The other idiocy, and I don't know if it was by design or just plan not looking, was that the steering column was solid, and the steering box was IN FRONT of the front axle. This was the preferred location for GM steering boxes until the Feds made them move them back in 1969. Naturally, a beer can has more structural rigidity than a 60's GM product, so the predictable result of hitting anything in the Corvair was that the steering wheel shot out of the dash and upwards, neatly breaking the driver's neck. This design "feature" was present up to 1969 when the collapsable steering column was installed, hopefully preventing any more unnecessary deaths.

Fortunately, even the Japanese have figured out crash safety, so we can drive at the ridiculous speeds we do and not risk instant death in an accident (unless driving a US made SUV).

Peter


On Tuesday, October 25, 2005, at 10:47  PM, David Brodbeck wrote:

Peter Frederick wrote:
Unless I'm mistaken, the Ponton was the first chassis with crumple
zones and a rigid passenger compartment. the Adenauer was the last car
built with a separate chassis with body bolted on.

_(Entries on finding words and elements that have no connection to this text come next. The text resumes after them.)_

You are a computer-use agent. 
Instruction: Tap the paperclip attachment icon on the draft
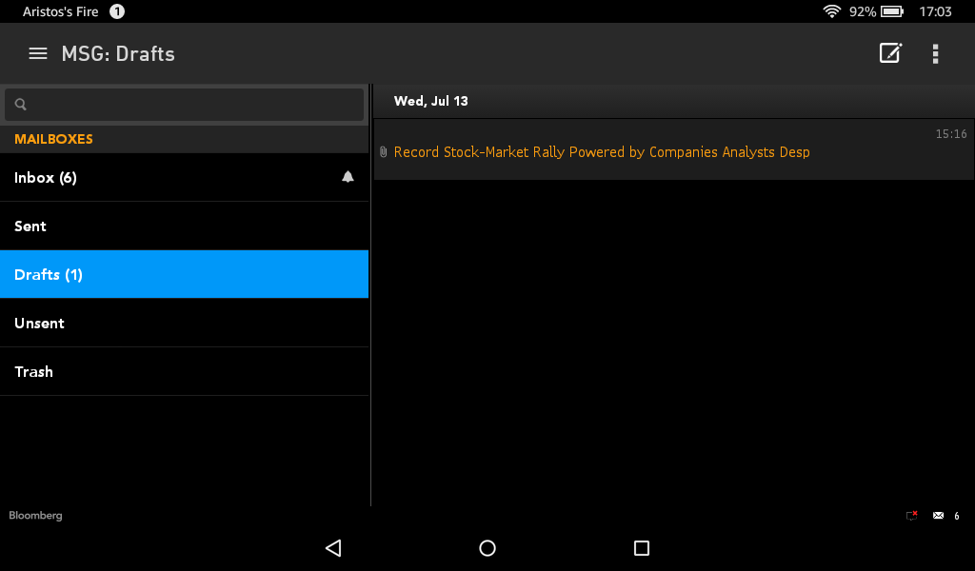[384, 151]
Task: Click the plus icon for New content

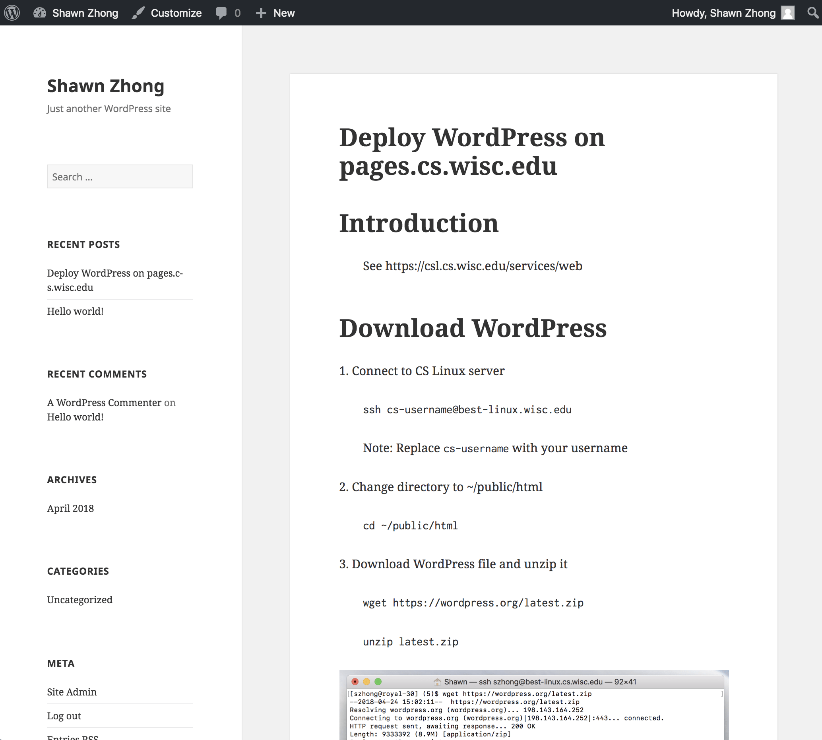Action: [x=261, y=13]
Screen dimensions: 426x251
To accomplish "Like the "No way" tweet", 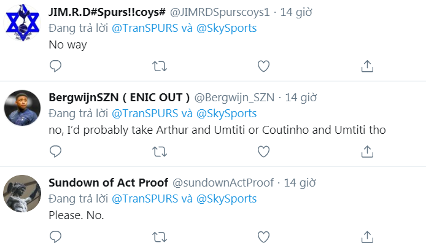I will pyautogui.click(x=263, y=66).
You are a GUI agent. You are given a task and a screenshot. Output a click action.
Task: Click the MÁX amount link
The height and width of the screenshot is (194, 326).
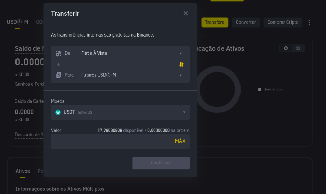(180, 141)
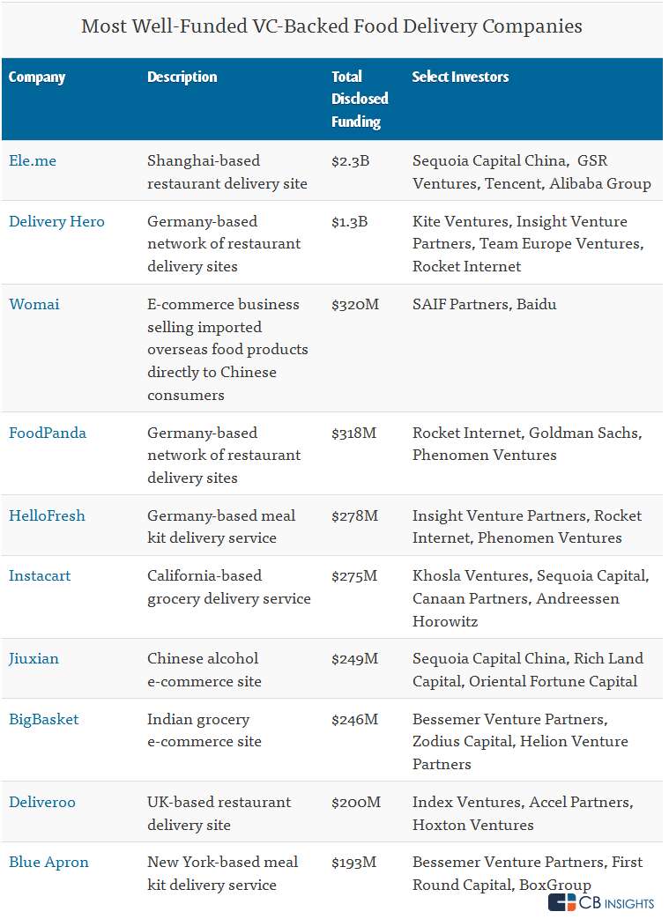Open the Blue Apron company link
669x919 pixels.
pos(48,862)
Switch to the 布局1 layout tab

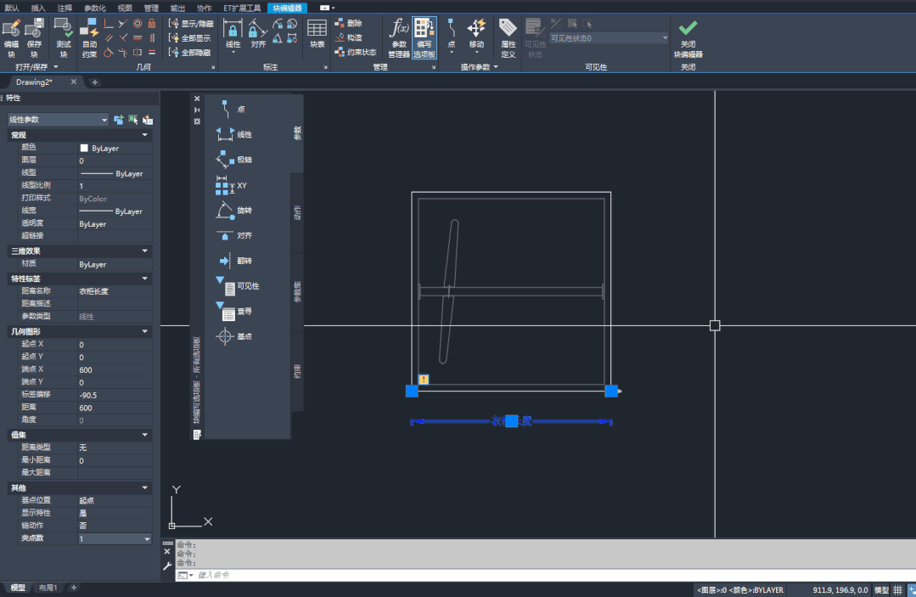tap(47, 586)
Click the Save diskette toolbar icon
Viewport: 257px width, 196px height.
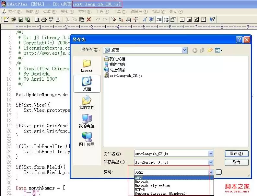tap(21, 19)
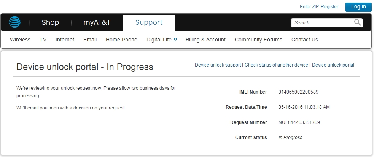Switch to the myAT&T tab

coord(97,22)
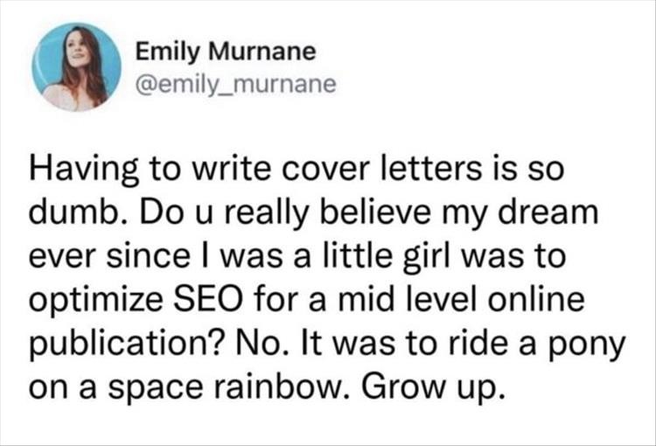Open the @emily_murnane handle link
The width and height of the screenshot is (656, 446).
236,84
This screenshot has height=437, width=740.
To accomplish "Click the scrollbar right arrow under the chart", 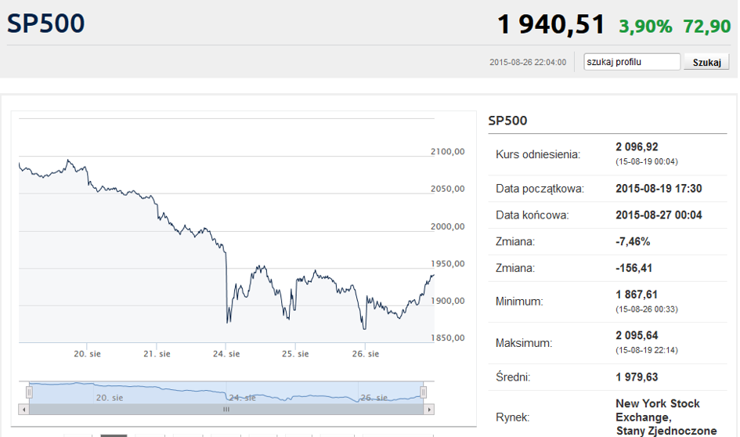I will tap(428, 409).
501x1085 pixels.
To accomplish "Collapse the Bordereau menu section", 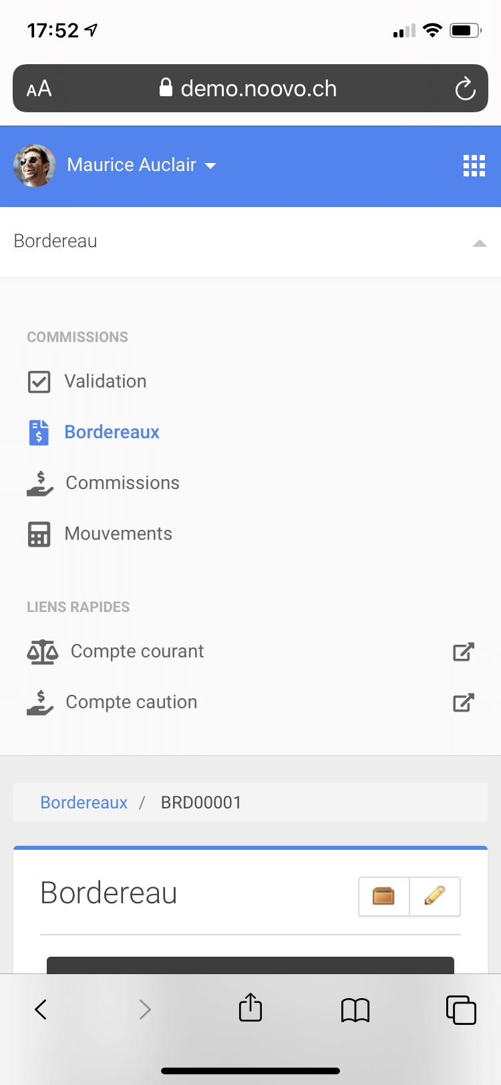I will coord(479,243).
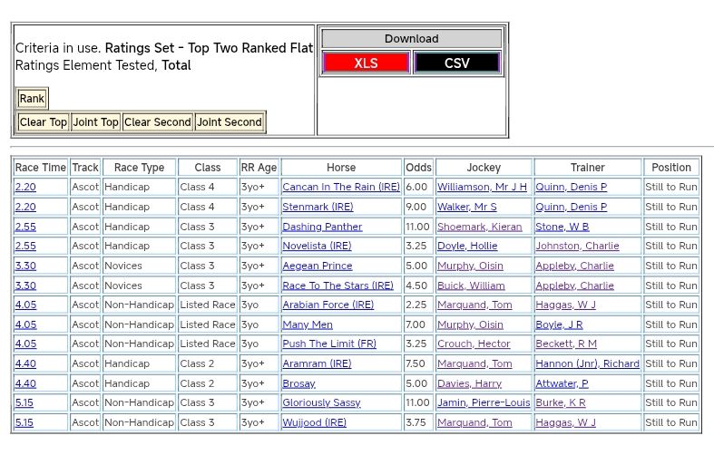Download ratings as CSV file
The width and height of the screenshot is (714, 455).
(x=456, y=63)
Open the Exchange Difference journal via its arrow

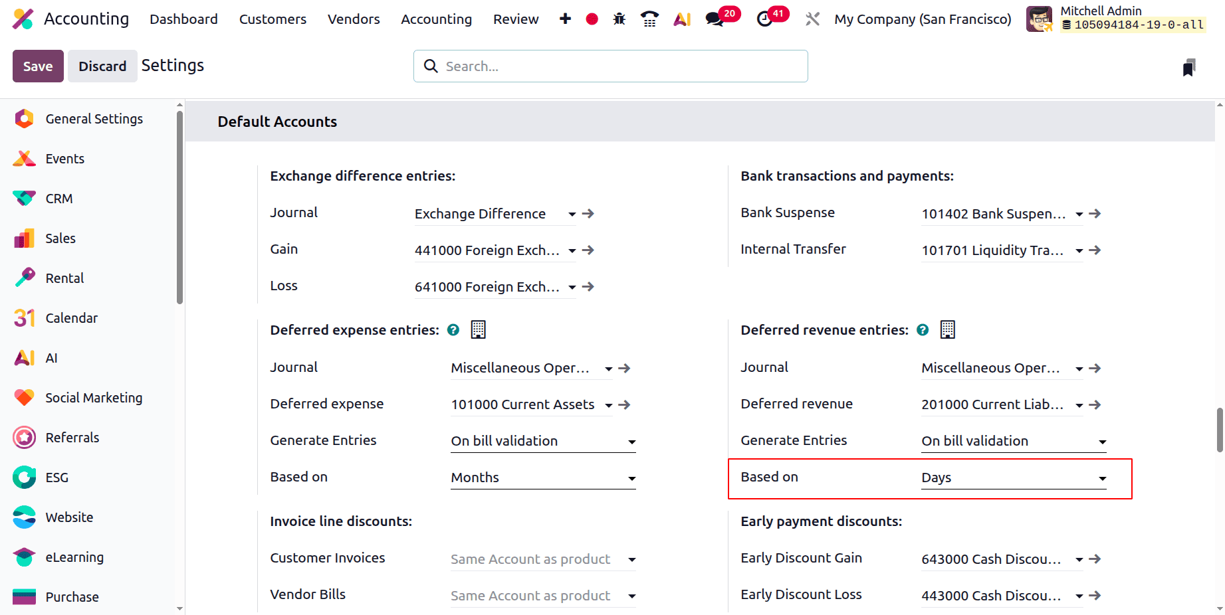pos(588,213)
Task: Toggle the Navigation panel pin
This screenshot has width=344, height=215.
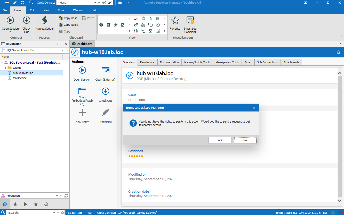Action: coord(58,44)
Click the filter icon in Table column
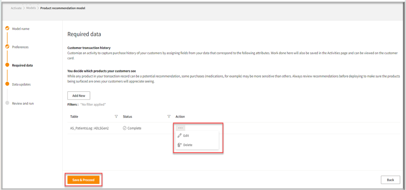The image size is (406, 190). click(x=116, y=117)
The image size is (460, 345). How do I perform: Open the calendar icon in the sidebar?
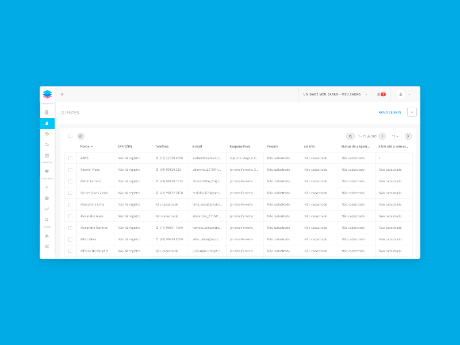47,155
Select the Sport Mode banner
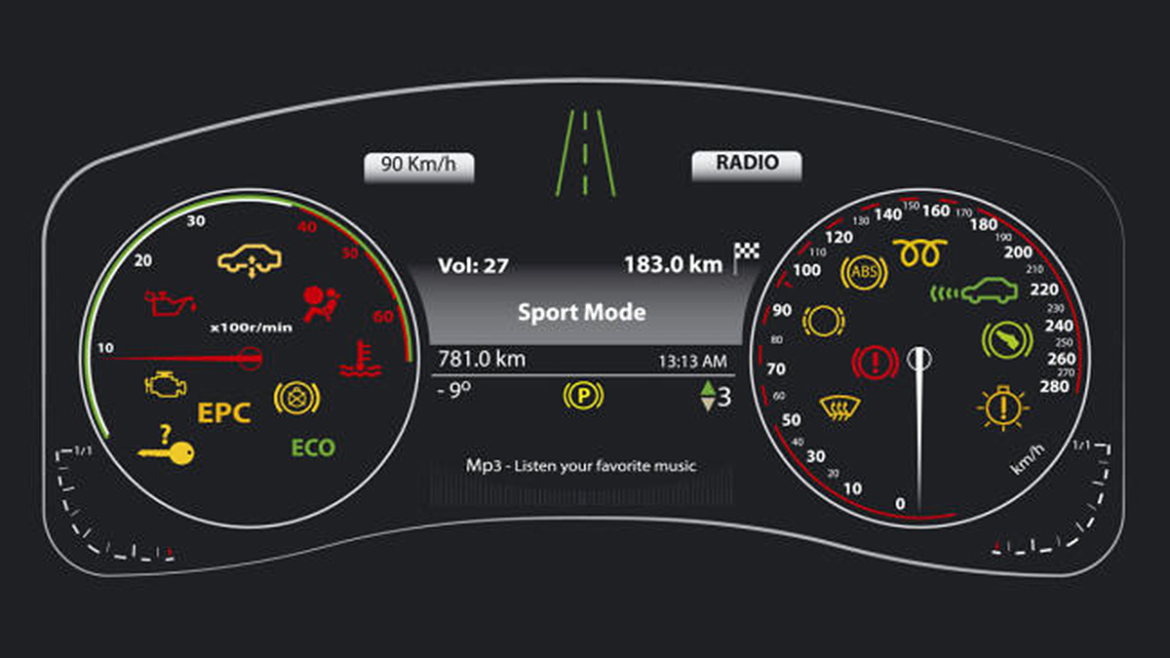1170x658 pixels. point(582,313)
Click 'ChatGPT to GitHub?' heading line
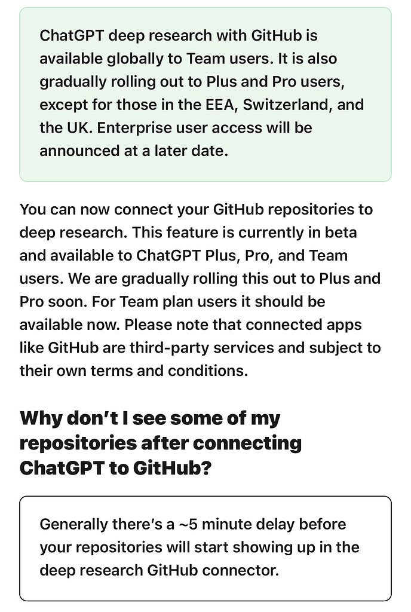 115,468
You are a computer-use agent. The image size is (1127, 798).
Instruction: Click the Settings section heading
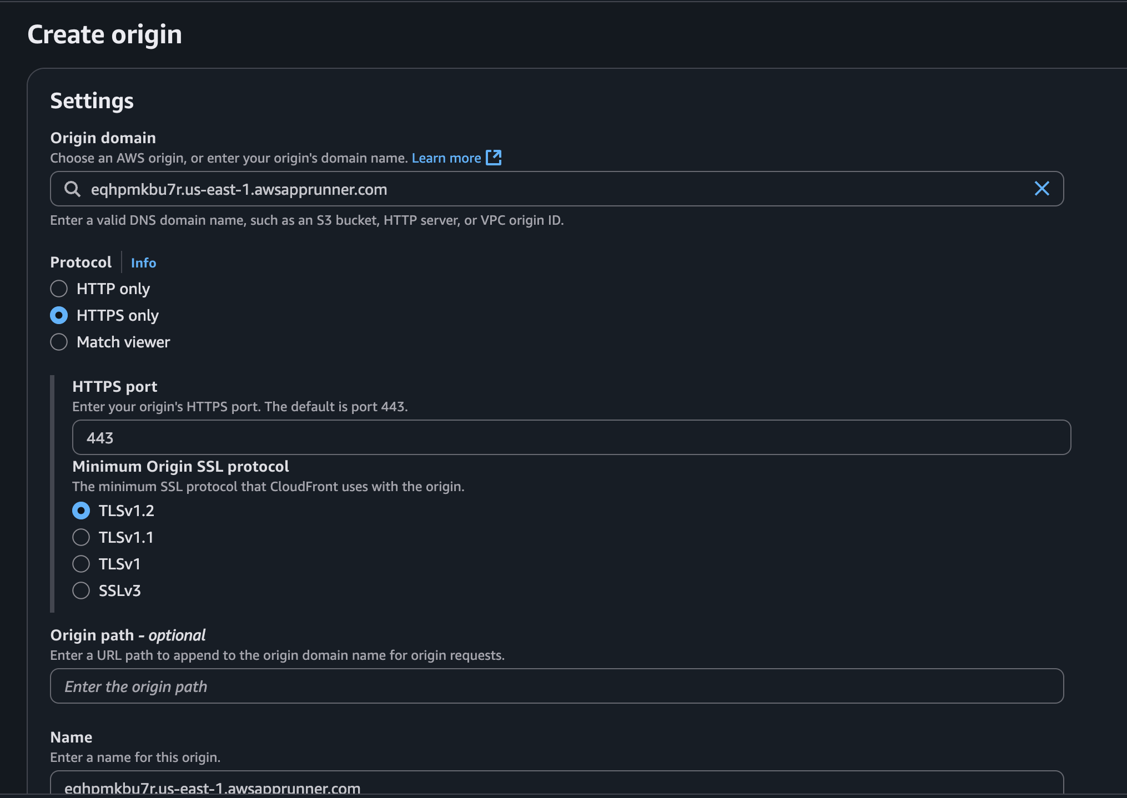click(x=92, y=100)
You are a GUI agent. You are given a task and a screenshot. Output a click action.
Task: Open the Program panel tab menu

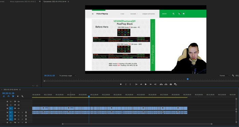tap(68, 1)
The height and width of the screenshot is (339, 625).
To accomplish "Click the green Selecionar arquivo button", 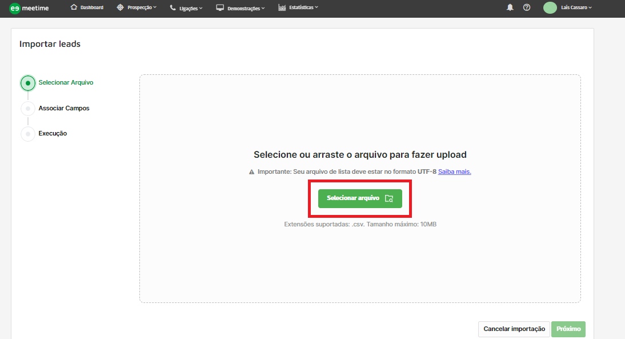I will coord(360,198).
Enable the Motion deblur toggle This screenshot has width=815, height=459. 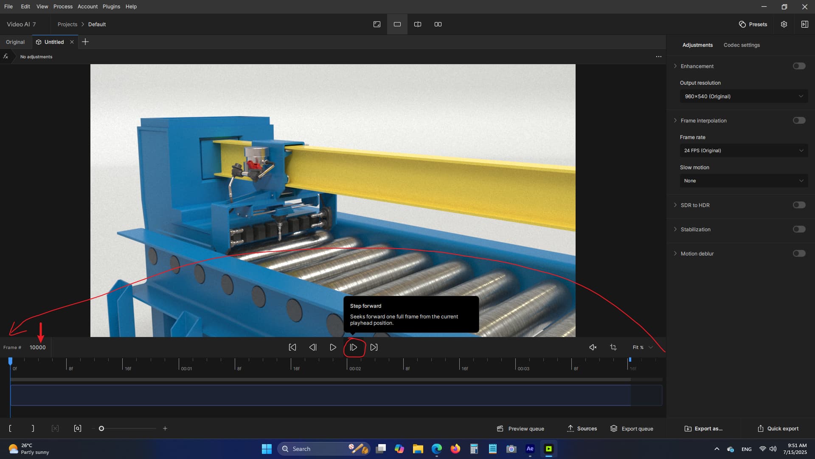799,253
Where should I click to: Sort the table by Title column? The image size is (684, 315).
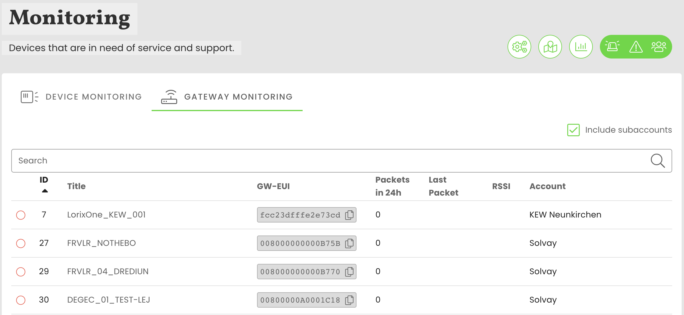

Makes Detroit's refusal to do anything to make cars safer look pretty
shabby.


Which was actually the point of Ralph Nader's book, "Unsafe at Any
Speed."  I'd gotten the impression, from the automotive press, that it
was mostly a diatribe against the Corvair's unusual handling
characteristics. When I read it I was surprised to find that it was, in
fact, mostly about other safety flaws that applied to many cars, and
about the general lack of interest Detroit had in safety at the time.
Problems like hard-surfaced dashboards, non-collapsible steering
columns, chrome trim in the driver's eye line, and cars sold with tires
that weren't designed to support their fully loaded weight.  It's still
an interesting read, just to see where we've come from.